#### Excerpted records
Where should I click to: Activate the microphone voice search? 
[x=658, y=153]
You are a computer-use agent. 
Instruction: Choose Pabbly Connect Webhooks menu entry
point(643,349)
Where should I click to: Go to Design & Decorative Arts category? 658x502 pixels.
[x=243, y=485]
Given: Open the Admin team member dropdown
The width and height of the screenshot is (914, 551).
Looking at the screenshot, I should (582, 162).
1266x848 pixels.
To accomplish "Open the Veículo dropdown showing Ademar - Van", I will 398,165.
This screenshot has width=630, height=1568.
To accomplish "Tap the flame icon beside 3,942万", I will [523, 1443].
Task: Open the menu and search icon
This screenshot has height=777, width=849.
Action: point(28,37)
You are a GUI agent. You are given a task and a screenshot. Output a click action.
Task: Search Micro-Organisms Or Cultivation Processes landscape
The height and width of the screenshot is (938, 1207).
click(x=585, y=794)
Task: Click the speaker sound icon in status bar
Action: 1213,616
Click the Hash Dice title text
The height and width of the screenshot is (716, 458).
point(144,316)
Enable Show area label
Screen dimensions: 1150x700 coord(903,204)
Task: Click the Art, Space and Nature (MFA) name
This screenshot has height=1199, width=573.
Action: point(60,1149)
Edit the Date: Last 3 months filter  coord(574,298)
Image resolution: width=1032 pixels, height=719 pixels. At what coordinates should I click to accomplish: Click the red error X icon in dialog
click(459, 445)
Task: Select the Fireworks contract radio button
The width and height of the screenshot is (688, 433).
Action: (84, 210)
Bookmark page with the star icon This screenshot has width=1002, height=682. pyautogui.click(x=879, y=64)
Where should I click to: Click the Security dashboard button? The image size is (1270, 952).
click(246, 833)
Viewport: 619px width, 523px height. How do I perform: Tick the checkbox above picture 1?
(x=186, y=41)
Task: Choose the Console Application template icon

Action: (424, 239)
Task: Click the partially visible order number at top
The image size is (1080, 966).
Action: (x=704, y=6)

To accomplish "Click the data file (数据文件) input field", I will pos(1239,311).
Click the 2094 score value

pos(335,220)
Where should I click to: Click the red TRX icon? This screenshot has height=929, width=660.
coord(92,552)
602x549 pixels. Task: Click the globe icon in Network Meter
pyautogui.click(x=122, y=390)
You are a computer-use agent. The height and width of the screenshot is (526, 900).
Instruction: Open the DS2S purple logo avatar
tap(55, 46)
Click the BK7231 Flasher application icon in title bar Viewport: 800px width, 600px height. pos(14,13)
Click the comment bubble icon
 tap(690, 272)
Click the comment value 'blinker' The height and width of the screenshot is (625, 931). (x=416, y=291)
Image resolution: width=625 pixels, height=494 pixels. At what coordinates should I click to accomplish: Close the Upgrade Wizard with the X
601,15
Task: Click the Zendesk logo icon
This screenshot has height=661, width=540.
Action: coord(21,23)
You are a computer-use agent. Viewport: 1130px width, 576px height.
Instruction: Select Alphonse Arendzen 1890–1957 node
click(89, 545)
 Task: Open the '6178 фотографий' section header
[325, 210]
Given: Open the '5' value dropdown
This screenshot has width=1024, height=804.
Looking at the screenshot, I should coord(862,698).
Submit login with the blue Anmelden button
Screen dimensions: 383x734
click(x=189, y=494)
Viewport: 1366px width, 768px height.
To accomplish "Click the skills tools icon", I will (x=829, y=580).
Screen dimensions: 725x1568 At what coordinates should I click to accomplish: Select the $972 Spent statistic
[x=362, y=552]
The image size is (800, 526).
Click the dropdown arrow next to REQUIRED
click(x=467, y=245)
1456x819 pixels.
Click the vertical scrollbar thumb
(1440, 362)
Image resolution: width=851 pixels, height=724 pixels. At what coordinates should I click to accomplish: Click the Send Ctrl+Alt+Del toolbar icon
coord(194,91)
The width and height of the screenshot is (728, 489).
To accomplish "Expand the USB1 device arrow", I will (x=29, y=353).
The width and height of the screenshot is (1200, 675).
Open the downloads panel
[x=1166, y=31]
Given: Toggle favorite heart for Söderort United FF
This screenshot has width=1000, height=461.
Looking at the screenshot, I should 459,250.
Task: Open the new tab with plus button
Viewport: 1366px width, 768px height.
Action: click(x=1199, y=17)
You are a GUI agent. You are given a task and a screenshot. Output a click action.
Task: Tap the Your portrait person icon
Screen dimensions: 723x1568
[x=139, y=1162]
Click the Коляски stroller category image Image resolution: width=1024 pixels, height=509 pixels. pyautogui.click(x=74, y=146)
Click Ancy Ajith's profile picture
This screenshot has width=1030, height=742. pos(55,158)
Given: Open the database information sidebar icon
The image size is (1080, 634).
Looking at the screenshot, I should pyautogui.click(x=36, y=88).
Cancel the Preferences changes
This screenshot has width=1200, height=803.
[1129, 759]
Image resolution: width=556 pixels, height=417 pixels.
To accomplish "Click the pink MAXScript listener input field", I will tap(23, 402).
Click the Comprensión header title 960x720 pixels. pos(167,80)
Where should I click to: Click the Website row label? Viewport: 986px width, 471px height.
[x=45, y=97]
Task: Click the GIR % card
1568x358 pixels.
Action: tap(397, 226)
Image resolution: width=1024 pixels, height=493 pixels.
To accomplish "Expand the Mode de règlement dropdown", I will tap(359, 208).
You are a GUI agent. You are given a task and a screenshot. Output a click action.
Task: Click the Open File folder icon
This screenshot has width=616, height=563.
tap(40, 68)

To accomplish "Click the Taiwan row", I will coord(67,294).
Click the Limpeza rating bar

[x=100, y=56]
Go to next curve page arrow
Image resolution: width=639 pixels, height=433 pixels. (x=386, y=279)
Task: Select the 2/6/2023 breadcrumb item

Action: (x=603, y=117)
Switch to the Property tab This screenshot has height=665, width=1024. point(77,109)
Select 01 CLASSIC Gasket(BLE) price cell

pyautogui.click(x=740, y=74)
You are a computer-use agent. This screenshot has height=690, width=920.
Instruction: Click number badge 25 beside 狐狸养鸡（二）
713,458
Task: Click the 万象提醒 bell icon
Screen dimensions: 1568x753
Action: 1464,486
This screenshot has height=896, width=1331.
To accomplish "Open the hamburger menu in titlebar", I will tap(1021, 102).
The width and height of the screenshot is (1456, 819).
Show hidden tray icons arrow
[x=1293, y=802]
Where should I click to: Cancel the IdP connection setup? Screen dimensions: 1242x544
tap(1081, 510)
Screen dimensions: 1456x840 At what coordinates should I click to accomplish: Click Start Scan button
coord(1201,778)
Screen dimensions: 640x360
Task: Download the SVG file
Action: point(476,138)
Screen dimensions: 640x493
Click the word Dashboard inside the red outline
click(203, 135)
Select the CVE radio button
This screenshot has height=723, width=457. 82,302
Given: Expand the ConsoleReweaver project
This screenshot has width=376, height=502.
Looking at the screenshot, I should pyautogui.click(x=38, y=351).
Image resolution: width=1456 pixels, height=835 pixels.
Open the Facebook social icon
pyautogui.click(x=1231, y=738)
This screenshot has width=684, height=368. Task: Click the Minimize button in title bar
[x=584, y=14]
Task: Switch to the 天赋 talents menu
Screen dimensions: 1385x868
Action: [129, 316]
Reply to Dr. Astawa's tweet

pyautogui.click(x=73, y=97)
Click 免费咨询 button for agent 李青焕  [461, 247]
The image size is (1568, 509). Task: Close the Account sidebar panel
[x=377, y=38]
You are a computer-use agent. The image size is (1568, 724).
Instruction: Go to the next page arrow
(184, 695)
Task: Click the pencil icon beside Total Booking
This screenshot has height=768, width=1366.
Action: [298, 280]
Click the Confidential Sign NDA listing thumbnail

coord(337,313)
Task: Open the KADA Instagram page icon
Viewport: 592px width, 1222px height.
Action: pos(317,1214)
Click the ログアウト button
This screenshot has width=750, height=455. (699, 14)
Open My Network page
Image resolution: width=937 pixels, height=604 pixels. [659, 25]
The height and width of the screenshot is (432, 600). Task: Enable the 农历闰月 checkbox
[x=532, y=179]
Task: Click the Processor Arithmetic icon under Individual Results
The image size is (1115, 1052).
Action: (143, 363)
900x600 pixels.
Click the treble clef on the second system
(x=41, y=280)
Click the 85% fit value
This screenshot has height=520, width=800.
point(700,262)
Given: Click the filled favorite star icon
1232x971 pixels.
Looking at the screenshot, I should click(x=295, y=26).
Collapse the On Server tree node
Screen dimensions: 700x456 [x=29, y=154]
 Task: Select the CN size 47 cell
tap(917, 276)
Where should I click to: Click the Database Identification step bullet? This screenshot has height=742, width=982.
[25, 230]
########
* [Problem] In the records above, the line with "Task: Click the Open File folder icon" marks the start and the line with "Given: Expand the ConsoleReweaver project" marks the end; copy that stretch exactly, both lines included, and nothing else.

* [Response to the task]
Task: Click the Open File folder icon
This screenshot has width=616, height=563.
tap(40, 68)

To accomplish "Click the Taiwan row", I will coord(67,294).
Click the Limpeza rating bar

[x=100, y=56]
Go to next curve page arrow
Image resolution: width=639 pixels, height=433 pixels. (x=386, y=279)
Task: Select the 2/6/2023 breadcrumb item

Action: (x=603, y=117)
Switch to the Property tab This screenshot has height=665, width=1024. point(77,109)
Select 01 CLASSIC Gasket(BLE) price cell

pyautogui.click(x=740, y=74)
You are a computer-use agent. This screenshot has height=690, width=920.
Instruction: Click number badge 25 beside 狐狸养鸡（二）
713,458
Task: Click the 万象提醒 bell icon
Screen dimensions: 1568x753
Action: 1464,486
This screenshot has height=896, width=1331.
To accomplish "Open the hamburger menu in titlebar", I will tap(1021, 102).
The width and height of the screenshot is (1456, 819).
Show hidden tray icons arrow
[x=1293, y=802]
Where should I click to: Cancel the IdP connection setup? Screen dimensions: 1242x544
tap(1081, 510)
Screen dimensions: 1456x840 At what coordinates should I click to accomplish: Click Start Scan button
coord(1201,778)
Screen dimensions: 640x360
Task: Download the SVG file
Action: point(476,138)
Screen dimensions: 640x493
Click the word Dashboard inside the red outline
click(203, 135)
Select the CVE radio button
This screenshot has height=723, width=457. 82,302
Given: Expand the ConsoleReweaver project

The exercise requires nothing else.